Take Eat, Pray, Love, the Julia Roberts-led classic based on Elizabeth Gilbert’s best-selling memoir. For years, we fantasised about ditching our daily grind to follow in Julia’s footsteps: devouring pizza in Italy, meditating in India and falling in love in Bali. But beyond the wanderlust and romanticism lies a queerer truth — Gilbert herself came out later in life and her upcoming memoir, All The Way Down The River: Love, Loss And Liberation, shares her experience of falling in love with her female best friend, giving the film an unexpected retrospective resonance for queer audiences.

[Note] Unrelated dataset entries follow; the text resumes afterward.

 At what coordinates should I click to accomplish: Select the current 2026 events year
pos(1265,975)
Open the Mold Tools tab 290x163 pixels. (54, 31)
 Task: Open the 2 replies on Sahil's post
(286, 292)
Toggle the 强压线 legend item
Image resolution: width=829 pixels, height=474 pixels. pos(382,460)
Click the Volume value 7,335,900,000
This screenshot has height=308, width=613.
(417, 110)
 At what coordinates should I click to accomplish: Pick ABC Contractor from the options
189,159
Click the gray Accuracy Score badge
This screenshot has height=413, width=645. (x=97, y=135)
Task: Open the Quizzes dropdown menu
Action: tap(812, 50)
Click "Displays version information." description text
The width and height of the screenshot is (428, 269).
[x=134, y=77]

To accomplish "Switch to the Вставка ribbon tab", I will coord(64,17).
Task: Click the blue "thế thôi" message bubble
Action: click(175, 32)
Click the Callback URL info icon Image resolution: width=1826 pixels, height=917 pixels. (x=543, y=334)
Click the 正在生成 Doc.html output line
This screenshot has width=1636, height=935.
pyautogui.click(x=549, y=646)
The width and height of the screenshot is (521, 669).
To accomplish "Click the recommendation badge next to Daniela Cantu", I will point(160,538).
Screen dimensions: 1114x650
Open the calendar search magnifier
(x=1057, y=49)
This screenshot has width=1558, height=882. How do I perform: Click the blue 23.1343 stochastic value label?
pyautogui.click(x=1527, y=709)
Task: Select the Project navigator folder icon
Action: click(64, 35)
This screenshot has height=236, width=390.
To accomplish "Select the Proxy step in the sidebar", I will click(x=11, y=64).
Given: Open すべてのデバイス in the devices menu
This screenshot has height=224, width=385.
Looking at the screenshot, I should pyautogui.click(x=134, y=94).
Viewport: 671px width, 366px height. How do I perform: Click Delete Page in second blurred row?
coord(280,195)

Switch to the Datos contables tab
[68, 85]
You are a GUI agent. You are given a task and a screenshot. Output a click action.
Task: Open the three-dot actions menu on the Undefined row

How about Kirsten Dunst in Marie Antoinette (2006), Sofia Coppola’s lavish, candy-colored reimagining of the infamous queen’s life? Often hailed as one of the most visually stunning and stylistically bold period dramas of the 2000s, the film became an instant cult classic — especially within queer circles. While history may not confirm whether Marie Antoinette was actually locking lips with her ladies-in-waiting, Kirsten’s portrayal in this film exudes a kind of rebellious femininity and decadent defiance, reflecting Marie’s long secured status as a bona fide lesbian icon.

Or consider Mona Lisa Smile, another Julia Roberts classic that dared to challenge 1950s gender norms and encourage women to question the roles they were expected to play. While the film is often remembered for its glossy, collegiate aesthetic and feminist overtones, it also features a quietly revolutionary moment: the presence of a lesbian character, Amanda Armstrong, played by Juliet Stevenson. These small nods, often blink-and-you’ll-miss-it, meant the world to queer teens searching for themselves on screen. And while we may not have related completely to characters like gay teen Brandon in Easy A, we certainly knew what it felt like to be in the closet at high school. 

And then there are the films that aren’t overtly queer but are dripping in camp, like Burlesque, with its glitter, feathers and Cher. Or Charlie’s Angels: Full Throttle, which redefined girl power with action-packed sequences and endless costume changes. These films gave us something rare: unapologetic female energy, camp excess and strong characters who didn’t exist for the male gaze alone.

Today, we’re living through a sapphic renaissance in cinema, with more authentic representation than ever before. But this summer, take a moment to indulge in some noughties nostalgia. Rewatch the films that once made you feel seen — even if you didn’t fully understand why.